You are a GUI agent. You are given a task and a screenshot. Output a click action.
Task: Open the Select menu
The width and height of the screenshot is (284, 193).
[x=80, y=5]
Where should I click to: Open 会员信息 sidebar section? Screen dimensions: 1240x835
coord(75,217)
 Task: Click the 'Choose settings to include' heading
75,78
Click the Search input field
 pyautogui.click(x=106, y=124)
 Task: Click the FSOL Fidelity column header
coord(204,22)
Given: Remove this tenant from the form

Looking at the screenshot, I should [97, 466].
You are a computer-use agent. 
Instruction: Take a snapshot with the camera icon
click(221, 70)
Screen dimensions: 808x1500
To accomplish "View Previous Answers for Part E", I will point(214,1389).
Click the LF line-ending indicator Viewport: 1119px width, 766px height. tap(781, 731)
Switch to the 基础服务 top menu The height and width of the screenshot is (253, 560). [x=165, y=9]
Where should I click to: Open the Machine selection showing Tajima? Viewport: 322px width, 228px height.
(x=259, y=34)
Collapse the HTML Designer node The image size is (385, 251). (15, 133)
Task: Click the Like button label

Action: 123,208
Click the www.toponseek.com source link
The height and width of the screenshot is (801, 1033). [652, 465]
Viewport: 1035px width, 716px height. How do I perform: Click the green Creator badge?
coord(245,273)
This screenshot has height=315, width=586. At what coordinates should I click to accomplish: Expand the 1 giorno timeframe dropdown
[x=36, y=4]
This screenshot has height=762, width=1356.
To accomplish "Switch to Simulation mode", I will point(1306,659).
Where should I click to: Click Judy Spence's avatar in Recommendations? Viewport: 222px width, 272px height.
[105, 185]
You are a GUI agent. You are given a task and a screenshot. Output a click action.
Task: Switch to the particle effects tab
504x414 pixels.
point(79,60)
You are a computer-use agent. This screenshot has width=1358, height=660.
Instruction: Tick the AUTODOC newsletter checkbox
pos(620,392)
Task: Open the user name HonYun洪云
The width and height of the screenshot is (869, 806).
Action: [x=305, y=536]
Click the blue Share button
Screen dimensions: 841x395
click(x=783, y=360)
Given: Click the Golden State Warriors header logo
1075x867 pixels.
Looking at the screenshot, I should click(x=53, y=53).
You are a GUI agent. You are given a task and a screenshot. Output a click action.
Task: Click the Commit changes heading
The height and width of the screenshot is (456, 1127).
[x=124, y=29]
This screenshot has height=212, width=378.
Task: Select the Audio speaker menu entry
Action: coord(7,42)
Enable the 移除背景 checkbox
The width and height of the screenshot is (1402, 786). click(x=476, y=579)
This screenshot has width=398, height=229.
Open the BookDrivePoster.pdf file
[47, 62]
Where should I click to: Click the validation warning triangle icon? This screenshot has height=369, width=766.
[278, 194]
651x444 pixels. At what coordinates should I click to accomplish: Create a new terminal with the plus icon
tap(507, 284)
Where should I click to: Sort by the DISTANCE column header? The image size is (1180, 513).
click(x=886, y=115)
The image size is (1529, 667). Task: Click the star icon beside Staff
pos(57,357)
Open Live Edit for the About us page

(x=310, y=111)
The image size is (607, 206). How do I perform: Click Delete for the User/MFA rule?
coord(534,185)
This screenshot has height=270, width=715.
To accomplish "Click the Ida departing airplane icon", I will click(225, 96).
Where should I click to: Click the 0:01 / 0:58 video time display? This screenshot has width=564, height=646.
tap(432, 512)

━━━━

**WORK ORDER**: Return exactly the run of lines that opens with the one containing "The image size is (1529, 667)." and closes with the last line of the records above.

**REPLY**:
The image size is (1529, 667). Task: Click the star icon beside Staff
pos(57,357)
Open Live Edit for the About us page

(x=310, y=111)
The image size is (607, 206). How do I perform: Click Delete for the User/MFA rule?
coord(534,185)
This screenshot has height=270, width=715.
To accomplish "Click the Ida departing airplane icon", I will click(225, 96).
Where should I click to: Click the 0:01 / 0:58 video time display? This screenshot has width=564, height=646.
tap(432, 512)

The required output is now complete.